Collected data entries »
◆ ◆ ◆
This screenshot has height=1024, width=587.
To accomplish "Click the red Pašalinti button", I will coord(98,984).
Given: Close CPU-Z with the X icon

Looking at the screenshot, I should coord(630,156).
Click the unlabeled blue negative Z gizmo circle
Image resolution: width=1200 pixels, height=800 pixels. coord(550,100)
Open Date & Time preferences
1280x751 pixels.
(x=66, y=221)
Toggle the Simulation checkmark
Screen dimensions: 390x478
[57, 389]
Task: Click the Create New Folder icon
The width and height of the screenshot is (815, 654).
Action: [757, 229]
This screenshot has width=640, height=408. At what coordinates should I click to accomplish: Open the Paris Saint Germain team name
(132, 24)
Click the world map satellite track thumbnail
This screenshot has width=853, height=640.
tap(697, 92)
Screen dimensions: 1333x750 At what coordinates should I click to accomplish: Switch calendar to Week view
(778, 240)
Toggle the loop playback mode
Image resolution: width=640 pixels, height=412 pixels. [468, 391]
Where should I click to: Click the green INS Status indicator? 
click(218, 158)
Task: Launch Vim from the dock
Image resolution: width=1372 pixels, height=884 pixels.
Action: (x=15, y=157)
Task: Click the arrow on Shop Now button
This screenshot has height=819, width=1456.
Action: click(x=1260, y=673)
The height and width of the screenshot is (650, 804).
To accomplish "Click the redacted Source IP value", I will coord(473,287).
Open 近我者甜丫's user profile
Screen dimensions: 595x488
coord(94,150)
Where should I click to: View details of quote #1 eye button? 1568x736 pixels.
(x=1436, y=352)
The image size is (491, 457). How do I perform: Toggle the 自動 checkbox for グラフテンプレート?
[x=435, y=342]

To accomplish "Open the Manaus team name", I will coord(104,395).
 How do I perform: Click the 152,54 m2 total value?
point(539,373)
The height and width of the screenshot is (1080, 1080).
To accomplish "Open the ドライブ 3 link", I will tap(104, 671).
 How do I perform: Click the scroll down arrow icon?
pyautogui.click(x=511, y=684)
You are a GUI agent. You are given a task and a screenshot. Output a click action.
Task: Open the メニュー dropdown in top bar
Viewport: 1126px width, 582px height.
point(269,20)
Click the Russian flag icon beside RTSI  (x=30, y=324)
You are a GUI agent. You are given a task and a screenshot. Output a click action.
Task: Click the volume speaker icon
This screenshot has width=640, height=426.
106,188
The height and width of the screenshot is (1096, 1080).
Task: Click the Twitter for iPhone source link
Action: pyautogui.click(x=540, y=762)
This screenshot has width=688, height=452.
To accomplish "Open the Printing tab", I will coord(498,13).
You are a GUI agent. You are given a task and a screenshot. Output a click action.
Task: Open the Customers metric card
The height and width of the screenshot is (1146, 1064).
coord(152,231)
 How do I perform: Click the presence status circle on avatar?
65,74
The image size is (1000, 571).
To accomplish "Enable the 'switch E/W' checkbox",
◆ ◆ ◆
Activity » Retype every record above exactly.

Answer »
This screenshot has height=1024, width=587.
To accomplish "Click the red Pašalinti button", I will coord(98,984).
Given: Close CPU-Z with the X icon

Looking at the screenshot, I should coord(630,156).
Click the unlabeled blue negative Z gizmo circle
Image resolution: width=1200 pixels, height=800 pixels. coord(550,100)
Open Date & Time preferences
1280x751 pixels.
(x=66, y=221)
Toggle the Simulation checkmark
Screen dimensions: 390x478
[57, 389]
Task: Click the Create New Folder icon
The width and height of the screenshot is (815, 654).
Action: [757, 229]
This screenshot has width=640, height=408. At what coordinates should I click to accomplish: Open the Paris Saint Germain team name
(132, 24)
Click the world map satellite track thumbnail
This screenshot has width=853, height=640.
tap(697, 92)
Screen dimensions: 1333x750 At what coordinates should I click to accomplish: Switch calendar to Week view
(778, 240)
Toggle the loop playback mode
Image resolution: width=640 pixels, height=412 pixels. [468, 391]
Where should I click to: Click the green INS Status indicator? 
click(218, 158)
Task: Launch Vim from the dock
Image resolution: width=1372 pixels, height=884 pixels.
Action: (x=15, y=157)
Task: Click the arrow on Shop Now button
This screenshot has height=819, width=1456.
Action: click(x=1260, y=673)
The height and width of the screenshot is (650, 804).
To accomplish "Click the redacted Source IP value", I will coord(473,287).
Open 近我者甜丫's user profile
Screen dimensions: 595x488
coord(94,150)
Where should I click to: View details of quote #1 eye button? 1568x736 pixels.
(x=1436, y=352)
The image size is (491, 457). How do I perform: Toggle the 自動 checkbox for グラフテンプレート?
[x=435, y=342]

To accomplish "Open the Manaus team name", I will coord(104,395).
 How do I perform: Click the 152,54 m2 total value?
point(539,373)
The height and width of the screenshot is (1080, 1080).
To accomplish "Open the ドライブ 3 link", I will tap(104, 671).
 How do I perform: Click the scroll down arrow icon?
pyautogui.click(x=511, y=684)
You are a GUI agent. You are given a task and a screenshot. Output a click action.
Task: Open the メニュー dropdown in top bar
Viewport: 1126px width, 582px height.
point(269,20)
Click the Russian flag icon beside RTSI  (x=30, y=324)
You are a GUI agent. You are given a task and a screenshot. Output a click action.
Task: Click the volume speaker icon
This screenshot has width=640, height=426.
106,188
The height and width of the screenshot is (1096, 1080).
Task: Click the Twitter for iPhone source link
Action: pyautogui.click(x=540, y=762)
This screenshot has width=688, height=452.
To accomplish "Open the Printing tab", I will coord(498,13).
You are a GUI agent. You are given a task and a screenshot. Output a click action.
Task: Open the Customers metric card
The height and width of the screenshot is (1146, 1064).
coord(152,231)
 How do I perform: Click the presence status circle on avatar?
65,74
The image size is (1000, 571).
To accomplish "Enable the 'switch E/W' checkbox",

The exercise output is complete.